Сыщик-женщина объяснила, кто она такая, и высокая леди рассердилась:

– Но с какой стати вы звоните ко мне?

– Из две тысячи сто девятого номера пропала девочка.

– Кто вам сказал, что она пропала?

– Ее мать.

– Ой-ой, – сказала я. – Мне надо идти.

Благодарить и прощаться не было времени. Я проскочила мимо женщины-сыщика и пулей понеслась к нашему номеру. Но дверь в номер была закрыта. Мне хотелось оказаться в нем как можно скорее, потому что вокруг были коридорные, а на мне не было ничего, кроме розовой ночной рубашки, которая очень просвечивала. Я забарабанила в дверь и закричала:

– Мама Девочка!

Дверь распахнулась как от взрыва. Мама Девочка взглянула на меня – и так ужасно вздохнула, что из нее вышел весь воздух, какой в ней только был. Не сказав мне ни слова, она отвернулась от меня, пошла и снова улеглась в постель. Я вошла и закрыла за собой дверь, и подошла к Маме Девочке, и стала просить у нее прощения, и она сказала, что мне не следовало уходить, и что я напугала ее до смерти, и что надо позвонить управляющему, что я нашлась и уже в своей комнате, с мамой. Так я и сделала.

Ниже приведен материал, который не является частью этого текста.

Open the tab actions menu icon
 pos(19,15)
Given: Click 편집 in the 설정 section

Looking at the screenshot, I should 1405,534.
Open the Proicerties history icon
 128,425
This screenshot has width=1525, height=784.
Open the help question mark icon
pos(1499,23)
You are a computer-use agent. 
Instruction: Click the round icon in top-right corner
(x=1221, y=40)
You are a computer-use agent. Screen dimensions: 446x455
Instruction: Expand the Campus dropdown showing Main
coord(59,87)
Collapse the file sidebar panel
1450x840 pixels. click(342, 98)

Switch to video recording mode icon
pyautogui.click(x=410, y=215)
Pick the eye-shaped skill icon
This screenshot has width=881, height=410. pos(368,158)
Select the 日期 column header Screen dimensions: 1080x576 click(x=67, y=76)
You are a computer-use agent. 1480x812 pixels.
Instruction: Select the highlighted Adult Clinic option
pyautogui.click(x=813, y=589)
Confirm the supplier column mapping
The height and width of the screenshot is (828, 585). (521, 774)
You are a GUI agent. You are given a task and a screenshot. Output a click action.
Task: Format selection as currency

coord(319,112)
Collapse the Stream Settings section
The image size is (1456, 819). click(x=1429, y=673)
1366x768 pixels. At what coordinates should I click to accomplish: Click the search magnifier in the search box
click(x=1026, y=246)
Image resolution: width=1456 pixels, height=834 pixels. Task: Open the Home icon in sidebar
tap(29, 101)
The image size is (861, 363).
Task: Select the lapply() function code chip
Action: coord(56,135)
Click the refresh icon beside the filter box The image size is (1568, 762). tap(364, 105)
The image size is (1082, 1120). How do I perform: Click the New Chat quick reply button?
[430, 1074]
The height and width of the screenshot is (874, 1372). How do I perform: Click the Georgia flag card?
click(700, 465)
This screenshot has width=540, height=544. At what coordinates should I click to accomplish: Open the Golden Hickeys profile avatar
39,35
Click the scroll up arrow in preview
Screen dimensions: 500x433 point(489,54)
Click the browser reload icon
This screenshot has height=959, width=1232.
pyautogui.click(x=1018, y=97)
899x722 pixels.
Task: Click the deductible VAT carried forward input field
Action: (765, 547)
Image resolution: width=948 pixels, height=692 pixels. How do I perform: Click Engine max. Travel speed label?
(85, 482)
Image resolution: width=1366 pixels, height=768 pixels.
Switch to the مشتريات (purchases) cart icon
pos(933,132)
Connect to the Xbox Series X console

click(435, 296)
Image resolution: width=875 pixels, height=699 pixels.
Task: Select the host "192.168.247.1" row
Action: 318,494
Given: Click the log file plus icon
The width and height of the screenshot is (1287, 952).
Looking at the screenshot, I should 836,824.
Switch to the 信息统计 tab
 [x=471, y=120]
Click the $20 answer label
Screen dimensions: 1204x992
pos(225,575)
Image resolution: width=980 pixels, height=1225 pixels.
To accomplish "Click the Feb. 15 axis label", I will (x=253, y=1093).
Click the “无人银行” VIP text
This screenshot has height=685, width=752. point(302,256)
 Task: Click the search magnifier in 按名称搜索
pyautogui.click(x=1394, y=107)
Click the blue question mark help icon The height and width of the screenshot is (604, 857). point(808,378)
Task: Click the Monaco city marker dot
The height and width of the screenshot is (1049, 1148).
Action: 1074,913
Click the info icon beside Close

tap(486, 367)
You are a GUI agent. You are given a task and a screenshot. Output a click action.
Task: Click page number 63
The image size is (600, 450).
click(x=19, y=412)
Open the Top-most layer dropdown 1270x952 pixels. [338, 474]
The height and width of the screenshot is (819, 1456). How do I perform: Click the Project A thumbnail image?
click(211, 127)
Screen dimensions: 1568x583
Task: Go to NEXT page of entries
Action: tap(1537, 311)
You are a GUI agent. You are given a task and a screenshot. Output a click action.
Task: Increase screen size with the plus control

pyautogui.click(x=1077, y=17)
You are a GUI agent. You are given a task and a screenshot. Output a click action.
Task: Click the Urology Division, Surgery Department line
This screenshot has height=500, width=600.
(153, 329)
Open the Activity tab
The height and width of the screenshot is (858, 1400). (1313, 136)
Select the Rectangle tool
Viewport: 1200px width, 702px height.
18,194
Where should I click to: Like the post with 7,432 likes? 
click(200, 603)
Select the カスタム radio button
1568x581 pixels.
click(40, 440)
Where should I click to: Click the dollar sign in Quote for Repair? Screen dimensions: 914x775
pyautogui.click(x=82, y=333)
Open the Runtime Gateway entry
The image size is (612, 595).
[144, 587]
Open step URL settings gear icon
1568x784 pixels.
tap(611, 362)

И тогда она укуталась с головой в одеяло.

У меня кошки заскребли на душе, когда я увидела, что Мама Девочка укуталась с головой: так она делает всегда, когда очень расстроится, а виновата в этом сейчас была я. И я стала просить:

– Мама Девочка, не расстраивайся, пожалуйста, не прячься, прости меня, пожалуйста.

Но Мама Девочка ни за что не хотела вылезти из-под одеяла. Она сердито пробурчала что-то, только я не поняла что.

– Что ты сказала, Мама Девочка?

– Я сказала, что ты поставила меня в ужасно дурацкое положение.

– Нет, нет, Мама Девочка, не поставила! Пожалуйста, вылези.

– Нет. Я зла. Зла на тебя. Зла на твоего отца. Зла на Питера Боливия Сельское Хозяйство. Зла на Клару Кулбо и Глэдис Дюбарри – но больше всех я зла на Матушку Виолу, потому что, приди она вовремя, я бы не поехала в Нью-Йорк. Теперь, когда я в Нью-Йорке, я очень жалею, что я не в Калифорнии.

– Ну уж нет: здесь лучше всего на свете!

– Хуже всего на свете! Мне хочется умереть.

– Не надо, Мама Девочка, не говори так, а то вдруг Бог услышит тебя и поверит, и возьмет тебя на небо – а где тогда буду я?

– В коридоре на двадцать первом этаже «Пьера». Как ты могла это сделать?

– Ну пожалуйста, вылези.

– Нет, я зла. Уходи.

– Куда?

– В Париж. К своему отцу. Но только не в ночной рубашке. На разведенную мать и так всегда косятся. Еще скажут, что я плохо тебя воспитываю.

– Но ведь ты воспитываешь меня хорошо!

– Голову даю на отсечение, что хорошо, – и это такой больной человек, как я!

– А разве ты еще больна?

– Ужасно. Смертельно. До безумия.

– Но почему?

– Я невезучая. Я ничтожество. Я никто.

– Ты?! Неправда, ты везучая, и не никто, а ВСЁ!

Мама Девочка высунулась из-под одеяла и спросила:

– Ты и вправду так думаешь, Лягушонок?

– Думаю? Знаю! Ты самая красивая и везучая во всем мире.

– Раз так, мы одеваемся и идем гулять.

– Ура!

– Не так громко! Это тебе не школа, это «Пьер». На разведенную мать и так косятся.

– Тихое ура!

– Да, Лягушонок, кричи ура тихо.

– Ура еще тише!

– Чудесно.

– Ура тихое-претихое.

– Прекрасно.

Я прокричала ура так тихо, что Мама Девочка спросила:

– Что ты там бормочешь?

– Ура.

– Хорошо, только тише, Лягушонок. Платья наденем одинаковые?

– Ура.

– Тише. Голубые с красными и белыми цветочками?

– Тихое ура!

Мы оделись и стали опять здоровые и отдохнувшие. В Нью-Йорке уже наступала ночь, и мы обе были здесь, в нем, в Нью-Йорке, а не в доме на Макарони-лейн в Пасифик Пэлисейдз! Ура!

Нью-Йорк, Нью-Йорк

Когда мы вошли в лифт, чтобы спуститься в вестибюль отеля, лифтер, которому было лет пятьдесят или шестьдесят, а может, даже семьдесят или восемьдесят, засмотрелся на нас, потому что Мама Девочка всегда ужасно красивая, а может, еще и потому, что я тоже выглядела совсем не плохо.